# Dutch Gov't Backs Cheap Medical Weed



## GanjaGuru (Feb 2, 2006)

AMSTERDAM (Reuters) - Patients seeking pain relief may soon be heading for the Dutch city of Groningen to buy affordable and potent medical marijuana in the country's first pharmacy specialising in the pungent weed. 

Although cannabis is readily available in the country's famous coffee shops, the foundation for Medicinal Cannabis Netherlands wants to launch a pharmacy in the northern Dutch city so patients can buy high-grade cannabis at affordable prices, evening daily NRC Handelsblad reported on Wednesday.

Groningen city council member Fleur Woudstra, who supports the cannabis pharmacy, told the paper that while pot may be cheaper in coffee shops -- usually around 10 euros ($12) for the equivalent of 3 or 4 joints -- quality often suffers.

The price of Groningen's medicinal weed will be around 5 euros per gram, which is cheaper than highly potent medicinal cannabis bought at other regular pharmacies, the paper said.

The Office of Medicinal Cannabis -- a Dutch government agency -- and the community of Groningen as well as the local police all support the endeavour.
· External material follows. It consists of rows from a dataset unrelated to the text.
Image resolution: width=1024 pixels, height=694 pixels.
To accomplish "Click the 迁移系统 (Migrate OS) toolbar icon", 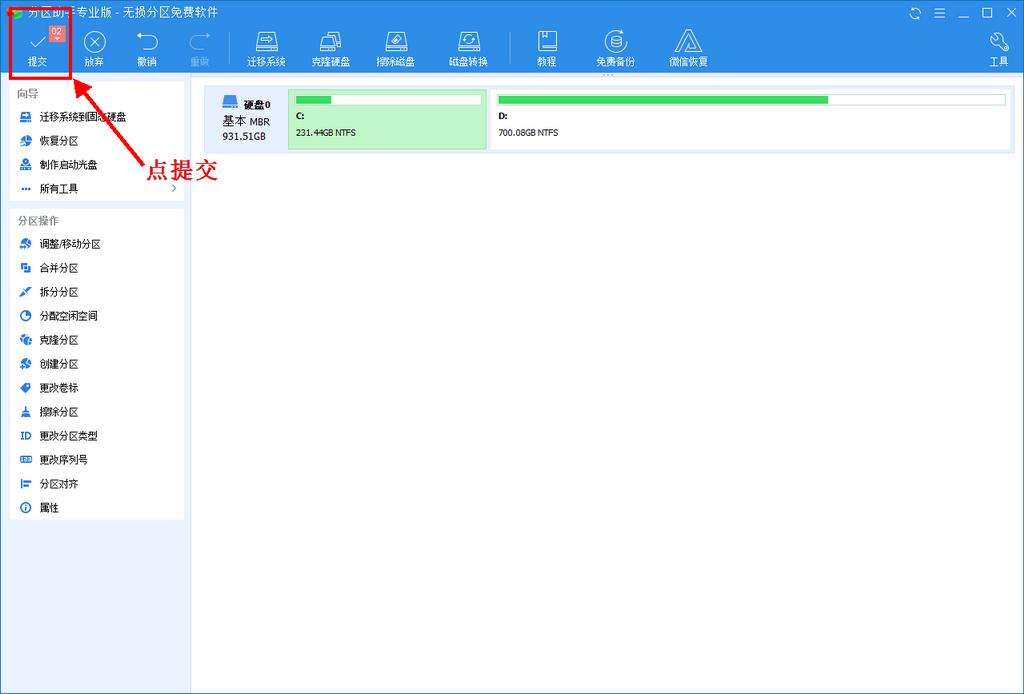I will [x=265, y=47].
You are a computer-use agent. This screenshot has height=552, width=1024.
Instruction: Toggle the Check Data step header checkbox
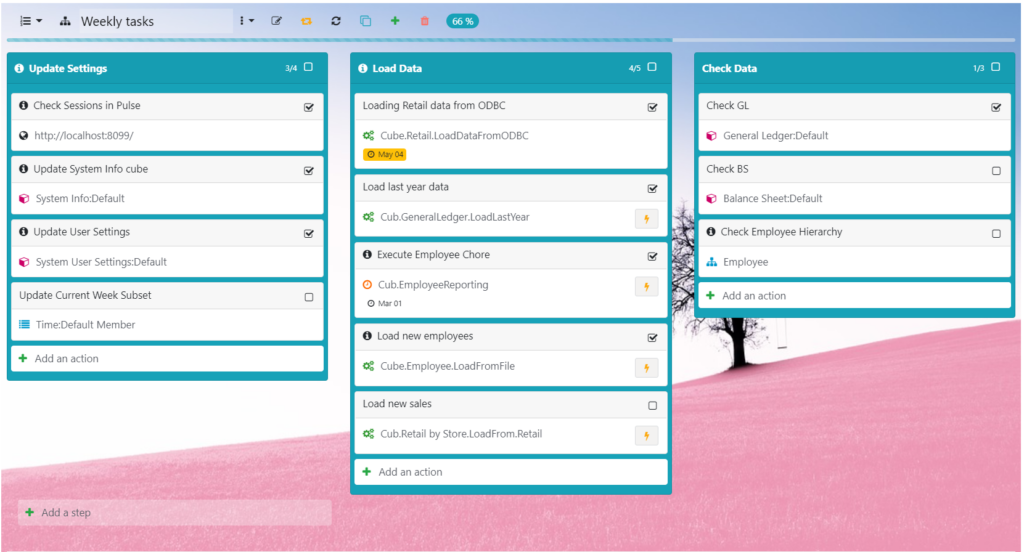[x=996, y=68]
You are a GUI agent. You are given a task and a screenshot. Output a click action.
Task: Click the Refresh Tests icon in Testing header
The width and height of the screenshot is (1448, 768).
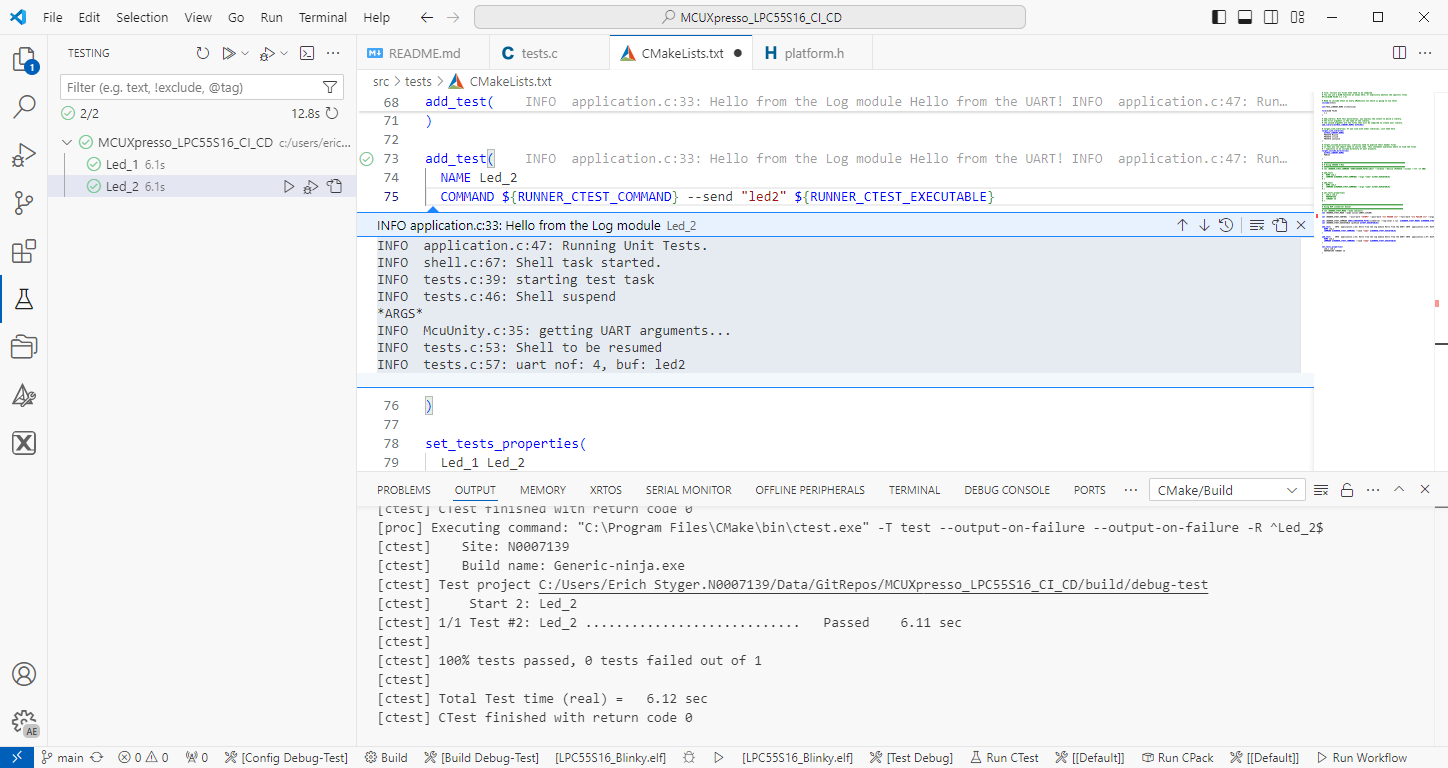click(x=202, y=53)
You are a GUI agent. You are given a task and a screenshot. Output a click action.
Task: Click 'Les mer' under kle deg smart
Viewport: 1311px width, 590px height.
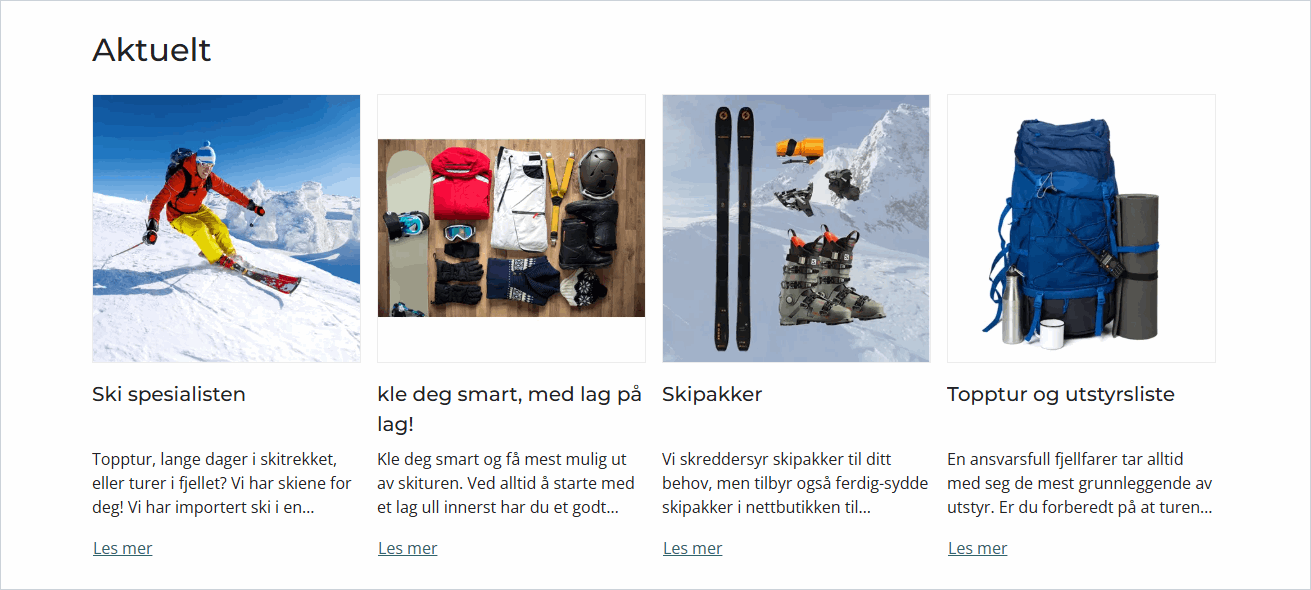click(407, 548)

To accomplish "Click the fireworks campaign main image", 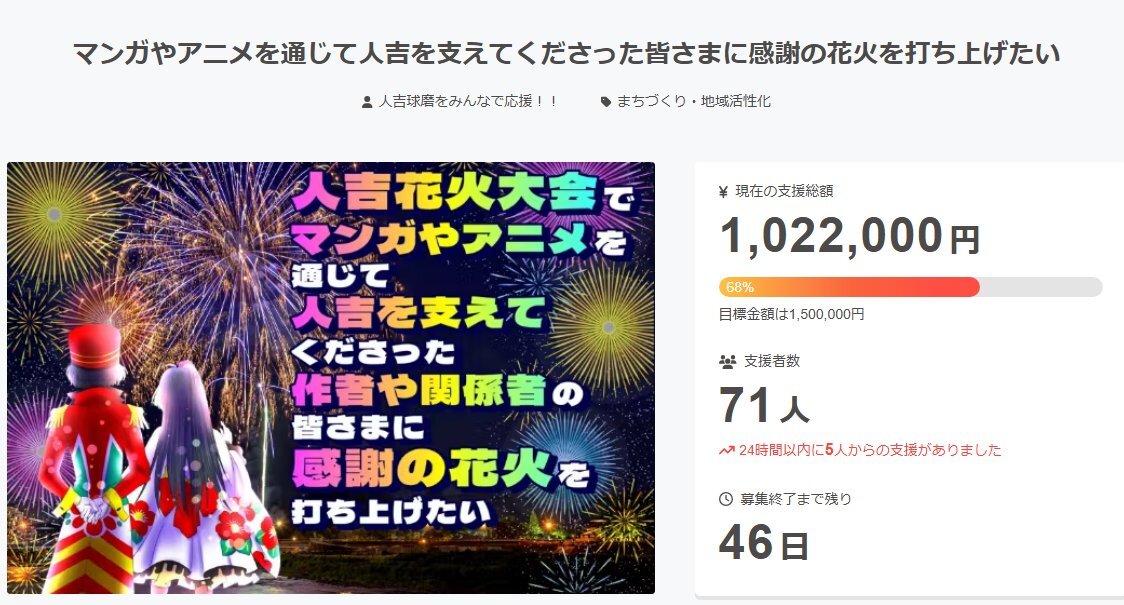I will 330,378.
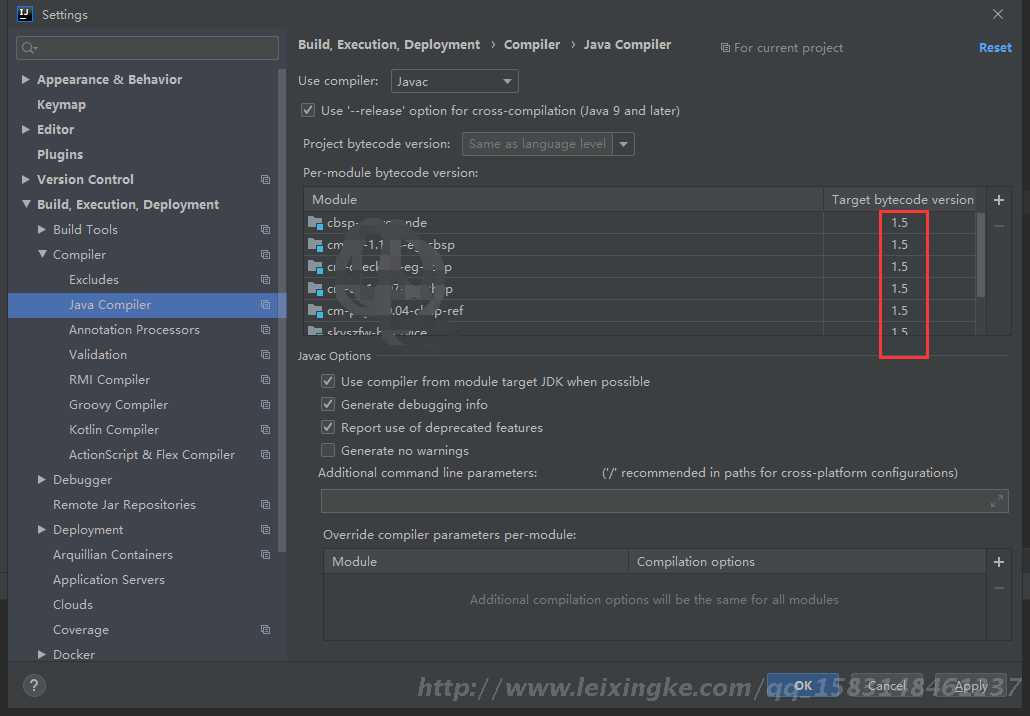Expand the Appearance & Behavior section
Screen dimensions: 1030x716
tap(26, 80)
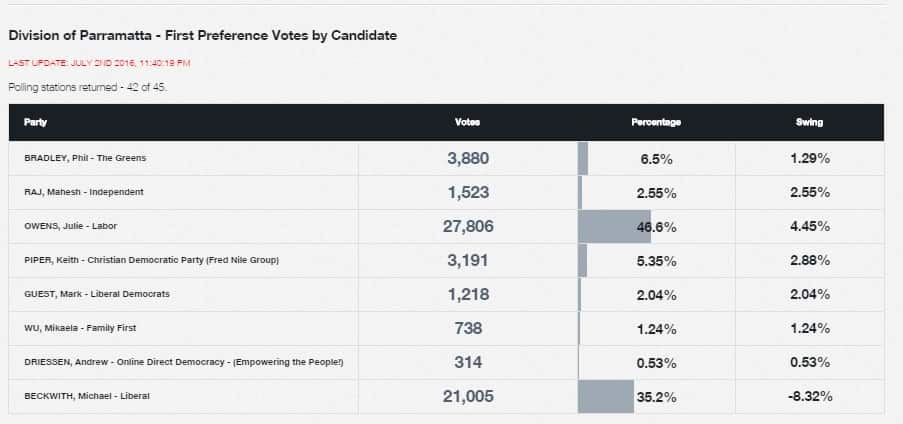903x424 pixels.
Task: Select PIPER, Keith - Christian Democratic Party
Action: tap(151, 260)
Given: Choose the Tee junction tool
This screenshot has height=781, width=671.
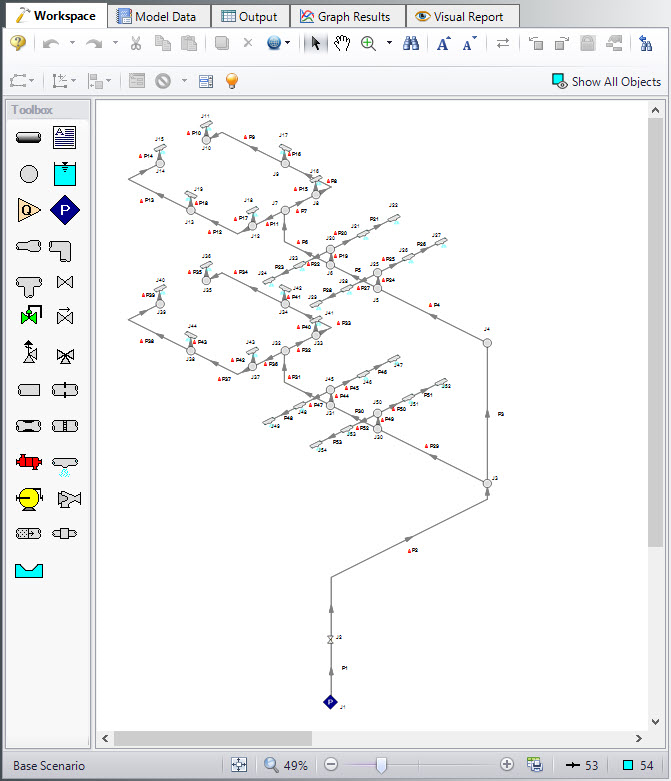Looking at the screenshot, I should pyautogui.click(x=29, y=282).
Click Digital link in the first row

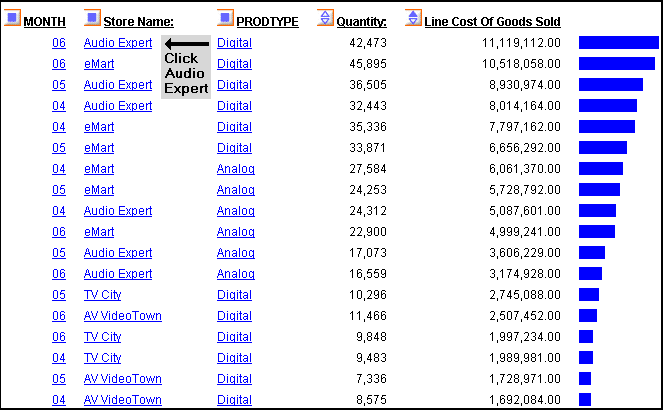tap(234, 43)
Two more cannabis pharmacies are planned in the towns of Hoogezand and Assen.

On Thursday the lower house of parliament is due to debate the distribution of medicinal cannabis.


----------



## Stoney Bud (Feb 2, 2006)

GanjaGuru said:
			
		

> AMSTERDAM (Reuters) - Patients seeking pain relief may soon be heading for the Dutch city of Groningen to buy affordable and potent medical marijuana in the country's first pharmacy specialising in the pungent weed.


Hey man, I gotta ask; In Holland man, can I say I'm nuts and like, medical weed helps me stay, like, normal. Can I retire there and sit in my front yard and fire one up? Wouldn't that be cool?

Hey man, don't laugh. I am nuts. No kiddin. Hey, quit laughin man. No, seriously, really man, I am. Like a fuckin fruitcake man. Nuts.

Weed makes me normal now tho'.

Had ya goin.....

Hey, I've smoked about three days worth of weed tonight and I'm having a great time. I hope you are too.


----------



## black stone (Mar 23, 2006)

is purple#1 a good weed and can it be use as a medical use. can you send pic purple#1 feminized.


----------